Harianjogja.com, SLEMAN-- Guna mengantisipasi penyebaran Covid-19, Dinas Pariwisata (Dispar) Kabupaten Sleman dan Balai Pelestarian Cagar Budaya (BPCB) DIY menutup akses 10 candi yang ada di Bumi Sembada tersebut dari kunjungan wisatawan mulai hari ini sampai dengan tanggal 29 Maret 2020.

Kepala Dinas Pariwisata Sleman Sudarningsih mengatakan jika ia sudah mengkoordinasikan penutupan kesepuluh candi tersebut diantaranya candi Sambisari, Gebang, Kalasan, Ijo, Barong, Sari, Kedulan, Banyunibo, dan Ratu Boko, dan Prambanan dengan BPCB DIY.

Penutupan ditujukan untuk menekan penyebaran Covid-19 di lingkungan cagar budaya. Kedelapan candi mulai dari Sambisari sampai Banyunibo dikelola oleh Pemkab Sleman sedangkan, Candi Prambanan dan Ratu Boko dikelola oleh Taman Wisata Candi.
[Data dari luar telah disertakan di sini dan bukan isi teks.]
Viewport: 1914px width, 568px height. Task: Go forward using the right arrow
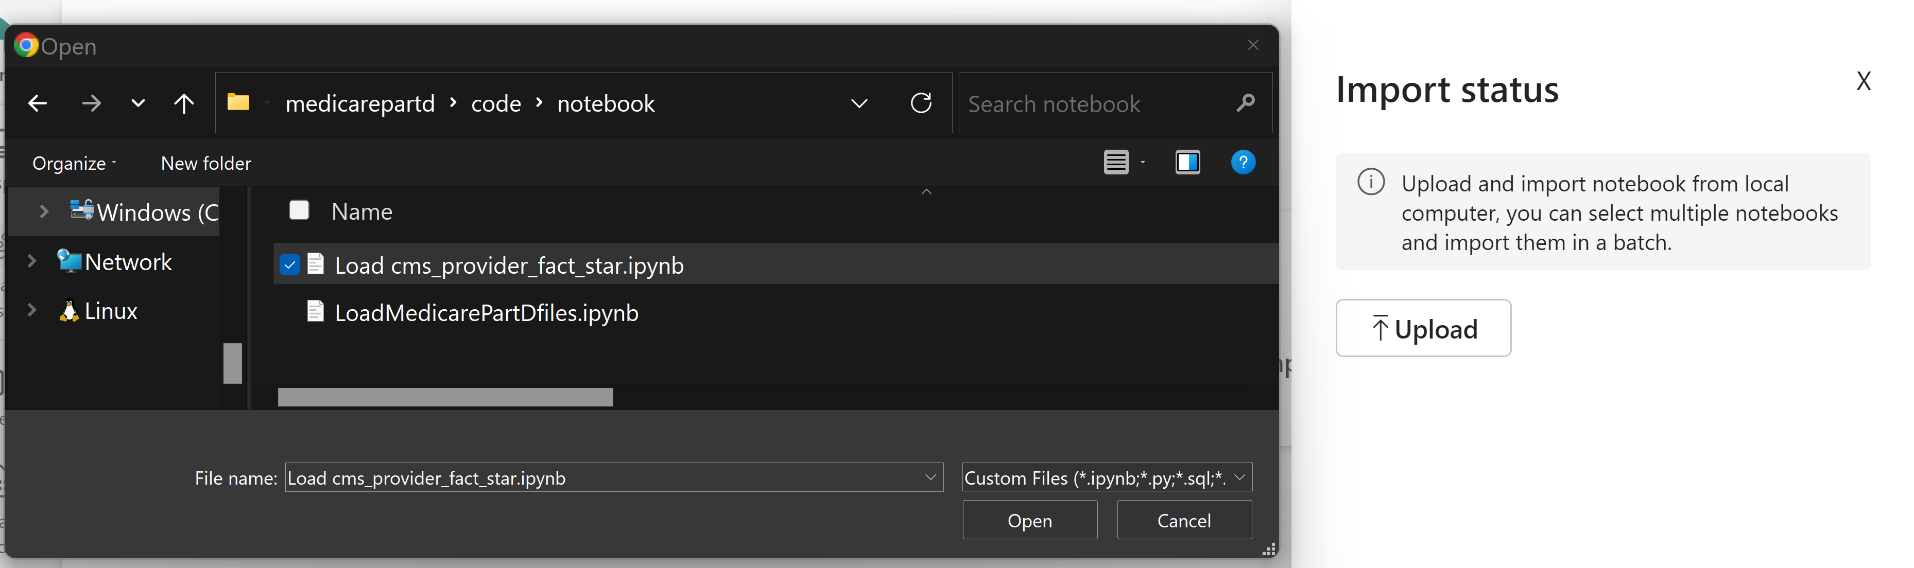coord(91,103)
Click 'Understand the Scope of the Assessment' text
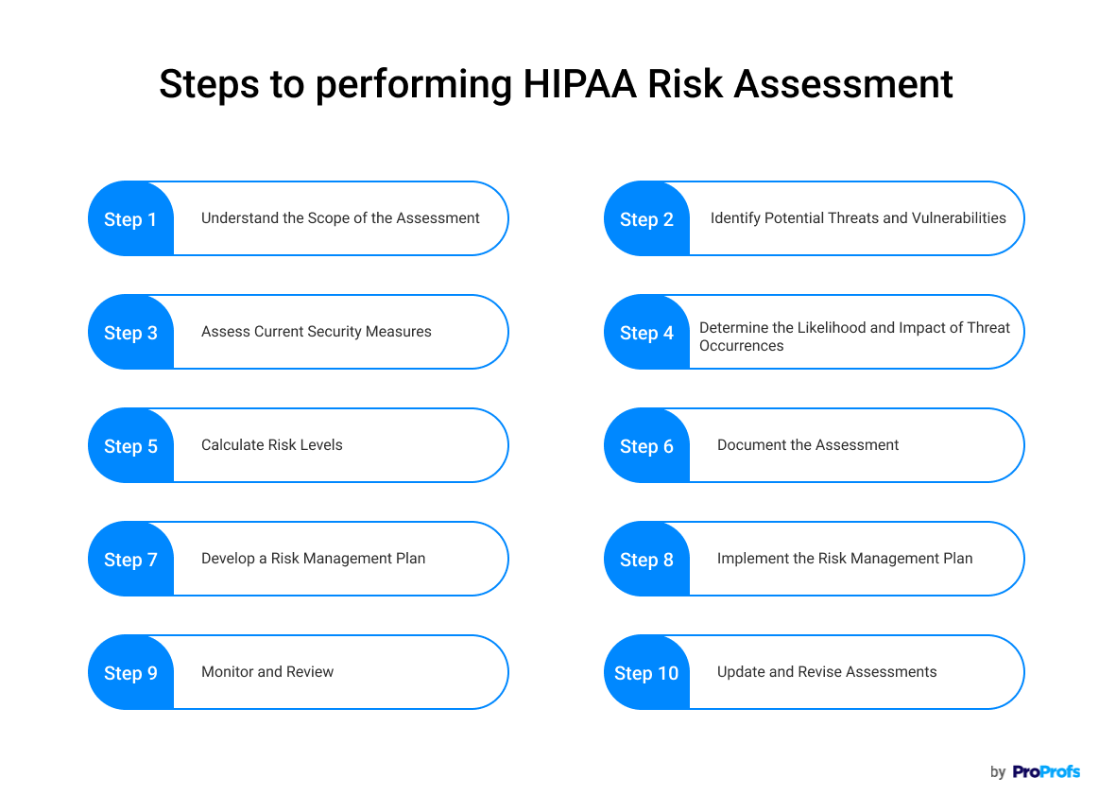Image resolution: width=1099 pixels, height=795 pixels. pos(340,218)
"Kami telah melakukan koordinasi terkait penutupan candi, pihak BPCB sudah menjelaskan bahwa obyek tersebut dilakukan pembatasan kunjungan. Untuk sementara waktu sampai dua pekan ke depan ditutup dari kunjungan wisatawan tetapi masih dibuka untuk kegiatan-kegiatan penelitian bagi mahasiswa," ujar Sudarningsih, Senin (16/3/2020).

Lebih lanjut, Sudarningsih mengatakan jika kebijakan tersebut dijelaskan oleh Kepala BPCB DIY Zaimul Azzah saat rapat koordinasi dengan Dispar Sleman Senin (16/3/2020) pagi. Pembatasan ini ditempuh sesuai dengan imbauan dari Kementerian Pendidikan dan Kebudayaan RI melalui surat yang ditandatangani oleh Sekjen Kemendikbud yang intinya seluruh pejabat di lingkungan Kemendikbud bertanggungjawab atas pencegahan dan penanganan Covid-19 di pelayanan unitnya.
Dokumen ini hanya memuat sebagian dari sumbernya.